Eine einfache Frage wie zum Beispiel „Wann ist die Abfahrt vom Hotel zum Konzertsaal?“ (auf Englisch) an unseren Agenten, der diese (in einem freundlichen Chinesisch) an den Tourmanager weiter gab und dieser wiederum, in einem energisch betonten Chinesisch an den Konzertveranstalter, dieser dann wieder per Handy an eine weitere Person (in einem schreiend, schimpfenden Chinesisch), konnte eine heftige mehrstündige Diskussion auslösen. Das Ergebnis dieses Gesprächs-Chaos lautete am Ende, lakonisch freundlich Übersetzt: "Wir denken nach.", oder "Wir haben verstanden.". 

Wir konnten eine sehr verschlungene, komplizierte Art der Kommunikation bei unseren chinesischen Partnern beobachten, ein indirektes gegenseitiges Aneinander-Ziehen, wobei dem Gegenüber trotz aller Heftigkeit immer die Chance gegeben wird, das Gesicht zu wahren. Besonders auffällig war dieses Benehmen auf unserer 6 Stunden-Busfahrt nach Shanghai. Doch als wir dann Shanghai erreichten und im Dauerstau der Rushhour über diese futuristischen Hochautobahnen zuckelten, verstummte alle Diskussion vor diesem überwältigenden Eindruck.

Shanghai ist die betongewordene Phantasie der Stadt der Zukunft. Shanghai ist unbeschreibbar. Es gibt ganze Stadtteile in der Luft und eine enge, ganz "normale" chinesische Stadt am Boden. Shanghai ist eine gewaltige Kulisse in feuchter Bruthitze.

Die Agentur stellte uns 2 englischsprechende Begleiterinnen zur Seite, die uns das nächtliche, fiebrige, glitzernde, verrückte Shanghai zeigten und mit uns bis zur Uferpromenade des Jiangtse, dem sogenannten "Bund" liefen, wo wir beschlossen, am nächsten Vormittag unser Jacaranda-Reisefoto zu machen.
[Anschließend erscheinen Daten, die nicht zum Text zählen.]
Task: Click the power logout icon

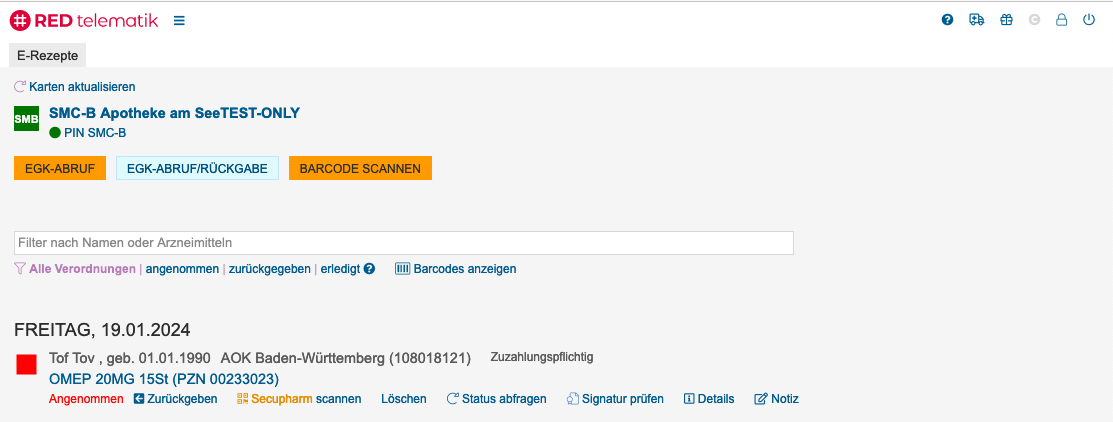Action: (x=1089, y=20)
Dieses Bild vor der Skyline der sogenannten Neustadt von Shanghai mit dem höchsten chinesischen Gebäude und dem Televisiontower kostete uns in all dem dauernden Gewühl aus Menschen und Verkehr eine Videokamera und fast die pünktliche Abfahrt zur Oriental Concert Hall, dem modernsten Konzertsaal Asiens und einem der schönsten und besten der Welt.
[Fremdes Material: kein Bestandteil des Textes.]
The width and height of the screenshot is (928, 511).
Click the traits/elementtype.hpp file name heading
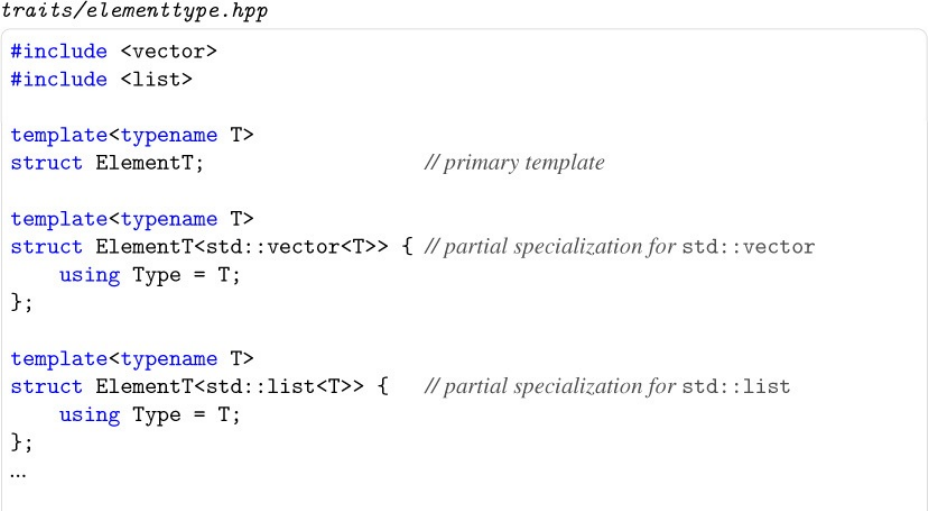[x=134, y=11]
Warum diese Abfahrt für 14 Uhr terminiert war,obwohl sich die Halle nur 40 Autominuten vom Hotel befand, wurde uns klar, als wir im Stau in der Unterführung unter dem Jiangtse standen und die Konzerthalle, dieses Wunder aus Glas, Holz und Marmor endlich gegen 16.30 Uhr erreichten.

Dort angekommen, warteten wir noch auf unsere Instrumente und angesichts des beeindruckenden Saales von der Größe der Berliner Philharmonie, mit einer brillanteren Akustik, wurde uns angesichts der wieder knapper werdenden Zeit etwas bang, denn auf diesem letzten Konzert lag der Fokus der Agentur. Die Shanghaier zu überzeugen gilt als ausgesprochene Kür, denn auch sie haben den Ruf des schwierigen und verwöhnten Publikums.

Dass uns das gelang, dass unser chinesisches Publikum wieder stehend applaudierte, dass wir im Konzert eine Spannung und Stille schaffen konnten, die durch nichts unterbrochen wurde, dass wir wieder Autogramme über Autogramme geben mussten, dass unsere Konzertveranstalter derart glücklich waren, dass sie uns sofort zu weiteren Konzerten dabehalten wollte, all das konnten wir an dem Abend schon kaum fassen.
Ja selbst am letzten Abend unseres Chinaaufenthaltes, am Ende des darauf folgenden Tages im "Cloud 9", der höchsten Bar der Welt auf 420 Metern, mit Blick auf ein schillerndes Shanghai, immer noch nicht.

Diese Reise war ein großes Experiment: für uns, für unsere chinesischen Partner, für das chinesische Publikum. Dass sie uns herzlichst, dringendst und so bald als möglich wieder sehen wollen ist uns Bestätigung, dass es geglückt ist. Dass wir Menschen mit unserer Musik so fesseln konnten, wie ihre Kultur uns fasziniert, ist unser ganz persönlicher Erfolg.